For this, they use AI-powered volumetric change detection, which gives highly accurate analytics of changes in topography and volumes of the debris being removed. This allows government stakeholders to track these factors independently of reporting by contractors and subcontractors. It also enables government entities such as the U.S. Army Corps of Engineers to maintain greater awareness of how their timeline is moving toward the next stage. Together with better cost auditing, this helps keep costs down and allows for better overall coordination and planning. 

Accuracy in baseline and subsequent surveys is critical to the longevity and relevance of this dataset. 

Phase One accuracy at speed gives robust data 

Using a Phase One P3 payload with a 35 mm lens gave the team the capability to reach their target GSD of 5 mm. 

The P3 integrates easily into a DJI M300/M350 drone, allowing the team to cover the entire 3,000-acre project area with precise overlap and speed when using automated nadir survey patterns. 

The P3 allowed us to capture data much faster than other cameras while still providing a GSD that far exceeds that of other cameras when flown at the same altitudes and speed.

David Drummond

Business Development Manager at 8th Axis

In total, the team spent five days, during which time they captured the imagery in different ways, essentially covering the 3,000-acre area twice. 

David believes that a top Commercial Off The Shelf (COTS) industrial camera would have taken them 10 days and the product would have been 40% of what they actually achieved.  

Photogrammetry was far more efficient than a Lidar survey too, which the team had previously undertaken near Lahaina in 2020. “A 500-acre area took five days to capture, and was phenomenally expensive to process compared to photogrammetry,” says David. 

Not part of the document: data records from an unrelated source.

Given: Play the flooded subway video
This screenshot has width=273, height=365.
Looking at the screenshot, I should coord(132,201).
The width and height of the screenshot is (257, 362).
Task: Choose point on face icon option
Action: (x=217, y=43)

Because the P3 reduced the time needed, it enabled more robust data capture in a scenario where debris and ash are continuously moving with recovery operations. It also avoided the common issues of changing lighting conditions and other environmental factors that usually affect UAS data collection over large areas. 

“We ended up with a flawless, contiguous data set that we would have struggled to achieve with other sensors,” says David.  

Rowland Harrison of AeroSpatial adds: “That is possible only because the camera itself has such a wide field of view in such a high resolution that we can fly faster. That efficiency is key.” 


Infinite focus is critical

Being able to set the camera’s focus to infinity was essential to the project’s success. Cameras without this capability must autofocus before each image, preventing them from shooting as quickly as the P3. This results in missed images and a lack of image overlap.  

Getting infinite focus right is a critical component for Rowland Harrison. “There is a difference between ordinary camera manufacturers and those who make cameras for aerial use; there is a lot of complexity,” he says.  

“The P3 itself is just phenomenal,” continues Roland. “It has a very good sensor. All the images are really sharp, and that allows us very accurate feature matching and photogrammetry. I wouldn’t have expected anything less from Phase One.” 


Making varied lighting look like one

Pre-production color balancing with Capture One software was essential for the aerial forensic survey’s success. It enabled seamless 3D mesh creation despite diverse shooting conditions over five days, achieving consistent lighting even in low-light situations. 

What the future has in store

8th Axis and the team are aiming to perform up to 13 resurveys as needed – biannually or quarterly – for at least three years following the initial survey.  

In wider terms, the team strongly believes that this project with its geospatial data set, when paired with their ground control and the resulting analysis from the planned updates, will redefine the standards for aerial surveys on a global scale.